(EXTRACTED INFORMATION begins)

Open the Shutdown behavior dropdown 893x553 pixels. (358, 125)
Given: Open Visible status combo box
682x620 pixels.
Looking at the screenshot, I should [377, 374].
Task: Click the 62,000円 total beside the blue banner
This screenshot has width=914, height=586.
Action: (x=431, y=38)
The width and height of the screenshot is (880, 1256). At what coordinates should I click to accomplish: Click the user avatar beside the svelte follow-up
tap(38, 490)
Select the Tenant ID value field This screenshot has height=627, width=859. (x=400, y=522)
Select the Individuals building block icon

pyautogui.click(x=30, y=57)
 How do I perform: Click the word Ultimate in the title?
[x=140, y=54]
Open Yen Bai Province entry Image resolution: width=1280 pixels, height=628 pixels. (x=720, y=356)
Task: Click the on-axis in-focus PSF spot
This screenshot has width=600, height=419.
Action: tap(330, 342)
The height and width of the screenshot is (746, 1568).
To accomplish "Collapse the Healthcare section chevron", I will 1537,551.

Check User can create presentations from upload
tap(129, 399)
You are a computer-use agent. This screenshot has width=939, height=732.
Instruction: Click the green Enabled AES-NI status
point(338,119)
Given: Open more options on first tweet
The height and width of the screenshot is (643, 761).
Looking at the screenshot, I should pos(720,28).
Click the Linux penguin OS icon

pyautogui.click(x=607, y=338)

(EXTRACTED INFORMATION ends)

## DESCRIPTION OF THE TASK
What lines of the listing above hold "Given"? Copy all of them.

## OUTPUT
Given: Open Visible status combo box
Given: Open more options on first tweet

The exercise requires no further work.